→ What to produce:
Print the saved entries below line for line, with nothing changed.

Saved entries:
***

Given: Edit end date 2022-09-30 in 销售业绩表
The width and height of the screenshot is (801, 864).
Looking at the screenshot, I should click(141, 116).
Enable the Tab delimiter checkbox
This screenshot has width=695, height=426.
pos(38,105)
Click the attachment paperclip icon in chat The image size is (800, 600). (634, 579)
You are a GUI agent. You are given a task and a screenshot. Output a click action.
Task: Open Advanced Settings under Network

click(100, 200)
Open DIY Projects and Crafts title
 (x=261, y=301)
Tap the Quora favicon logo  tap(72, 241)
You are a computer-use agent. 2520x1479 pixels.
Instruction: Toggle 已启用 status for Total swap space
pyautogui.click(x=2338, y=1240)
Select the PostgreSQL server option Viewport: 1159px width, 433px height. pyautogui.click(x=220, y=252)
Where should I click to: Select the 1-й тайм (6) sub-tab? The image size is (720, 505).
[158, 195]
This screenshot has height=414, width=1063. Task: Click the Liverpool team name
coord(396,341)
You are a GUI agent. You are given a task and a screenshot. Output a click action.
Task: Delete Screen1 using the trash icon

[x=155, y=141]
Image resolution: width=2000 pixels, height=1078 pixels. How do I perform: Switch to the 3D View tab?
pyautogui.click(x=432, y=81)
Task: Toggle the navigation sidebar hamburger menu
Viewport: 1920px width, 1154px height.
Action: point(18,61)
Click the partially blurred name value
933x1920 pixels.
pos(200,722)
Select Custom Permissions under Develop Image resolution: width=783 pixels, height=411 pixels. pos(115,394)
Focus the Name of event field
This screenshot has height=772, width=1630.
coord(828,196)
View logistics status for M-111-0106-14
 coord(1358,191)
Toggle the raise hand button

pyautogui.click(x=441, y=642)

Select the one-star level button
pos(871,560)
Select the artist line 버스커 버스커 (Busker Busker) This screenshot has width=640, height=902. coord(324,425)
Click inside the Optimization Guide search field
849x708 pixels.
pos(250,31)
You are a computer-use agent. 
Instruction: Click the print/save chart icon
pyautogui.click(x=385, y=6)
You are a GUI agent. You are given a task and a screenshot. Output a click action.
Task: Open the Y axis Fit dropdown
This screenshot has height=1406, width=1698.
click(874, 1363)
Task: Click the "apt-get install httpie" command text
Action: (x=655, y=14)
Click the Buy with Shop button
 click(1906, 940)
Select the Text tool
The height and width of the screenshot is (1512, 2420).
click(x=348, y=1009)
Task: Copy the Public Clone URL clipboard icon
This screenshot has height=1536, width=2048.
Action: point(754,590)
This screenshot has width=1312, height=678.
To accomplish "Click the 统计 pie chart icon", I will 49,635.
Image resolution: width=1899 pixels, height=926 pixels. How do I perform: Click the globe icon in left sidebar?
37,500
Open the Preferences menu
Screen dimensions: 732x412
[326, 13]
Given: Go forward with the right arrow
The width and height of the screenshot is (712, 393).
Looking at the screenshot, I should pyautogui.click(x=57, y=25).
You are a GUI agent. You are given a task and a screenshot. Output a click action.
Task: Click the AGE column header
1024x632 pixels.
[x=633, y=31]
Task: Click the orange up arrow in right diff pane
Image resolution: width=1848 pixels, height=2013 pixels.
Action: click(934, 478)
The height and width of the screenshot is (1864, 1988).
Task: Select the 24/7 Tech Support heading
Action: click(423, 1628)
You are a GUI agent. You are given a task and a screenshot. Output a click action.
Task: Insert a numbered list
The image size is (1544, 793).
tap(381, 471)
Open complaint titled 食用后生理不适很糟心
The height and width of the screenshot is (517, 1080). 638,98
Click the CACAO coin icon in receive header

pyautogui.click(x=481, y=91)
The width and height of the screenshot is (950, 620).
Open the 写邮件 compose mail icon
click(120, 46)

***

→ Expected answer:
Given: Edit end date 2022-09-30 in 销售业绩表
The width and height of the screenshot is (801, 864).
Looking at the screenshot, I should click(141, 116).
Enable the Tab delimiter checkbox
This screenshot has width=695, height=426.
pos(38,105)
Click the attachment paperclip icon in chat The image size is (800, 600). (634, 579)
You are a GUI agent. You are given a task and a screenshot. Output a click action.
Task: Open Advanced Settings under Network

click(100, 200)
Open DIY Projects and Crafts title
 (x=261, y=301)
Tap the Quora favicon logo  tap(72, 241)
You are a computer-use agent. 2520x1479 pixels.
Instruction: Toggle 已启用 status for Total swap space
pyautogui.click(x=2338, y=1240)
Select the PostgreSQL server option Viewport: 1159px width, 433px height. pyautogui.click(x=220, y=252)
Where should I click to: Select the 1-й тайм (6) sub-tab? The image size is (720, 505).
[158, 195]
This screenshot has height=414, width=1063. Task: Click the Liverpool team name
coord(396,341)
You are a GUI agent. You are given a task and a screenshot. Output a click action.
Task: Delete Screen1 using the trash icon

[x=155, y=141]
Image resolution: width=2000 pixels, height=1078 pixels. How do I perform: Switch to the 3D View tab?
pyautogui.click(x=432, y=81)
Task: Toggle the navigation sidebar hamburger menu
Viewport: 1920px width, 1154px height.
Action: point(18,61)
Click the partially blurred name value
933x1920 pixels.
pos(200,722)
Select Custom Permissions under Develop Image resolution: width=783 pixels, height=411 pixels. pos(115,394)
Focus the Name of event field
This screenshot has height=772, width=1630.
coord(828,196)
View logistics status for M-111-0106-14
 coord(1358,191)
Toggle the raise hand button

pyautogui.click(x=441, y=642)

Select the one-star level button
pos(871,560)
Select the artist line 버스커 버스커 (Busker Busker) This screenshot has width=640, height=902. coord(324,425)
Click inside the Optimization Guide search field
849x708 pixels.
pos(250,31)
You are a computer-use agent. 
Instruction: Click the print/save chart icon
pyautogui.click(x=385, y=6)
You are a GUI agent. You are given a task and a screenshot. Output a click action.
Task: Open the Y axis Fit dropdown
This screenshot has height=1406, width=1698.
click(874, 1363)
Task: Click the "apt-get install httpie" command text
Action: (x=655, y=14)
Click the Buy with Shop button
 click(1906, 940)
Select the Text tool
The height and width of the screenshot is (1512, 2420).
click(x=348, y=1009)
Task: Copy the Public Clone URL clipboard icon
This screenshot has height=1536, width=2048.
Action: point(754,590)
This screenshot has width=1312, height=678.
To accomplish "Click the 统计 pie chart icon", I will 49,635.
Image resolution: width=1899 pixels, height=926 pixels. How do I perform: Click the globe icon in left sidebar?
37,500
Open the Preferences menu
Screen dimensions: 732x412
[326, 13]
Given: Go forward with the right arrow
The width and height of the screenshot is (712, 393).
Looking at the screenshot, I should pyautogui.click(x=57, y=25).
You are a GUI agent. You are given a task and a screenshot. Output a click action.
Task: Click the AGE column header
1024x632 pixels.
[x=633, y=31]
Task: Click the orange up arrow in right diff pane
Image resolution: width=1848 pixels, height=2013 pixels.
Action: click(934, 478)
The height and width of the screenshot is (1864, 1988).
Task: Select the 24/7 Tech Support heading
Action: click(423, 1628)
You are a GUI agent. You are given a task and a screenshot. Output a click action.
Task: Insert a numbered list
The image size is (1544, 793).
tap(381, 471)
Open complaint titled 食用后生理不适很糟心
The height and width of the screenshot is (517, 1080). 638,98
Click the CACAO coin icon in receive header

pyautogui.click(x=481, y=91)
The width and height of the screenshot is (950, 620).
Open the 写邮件 compose mail icon
click(120, 46)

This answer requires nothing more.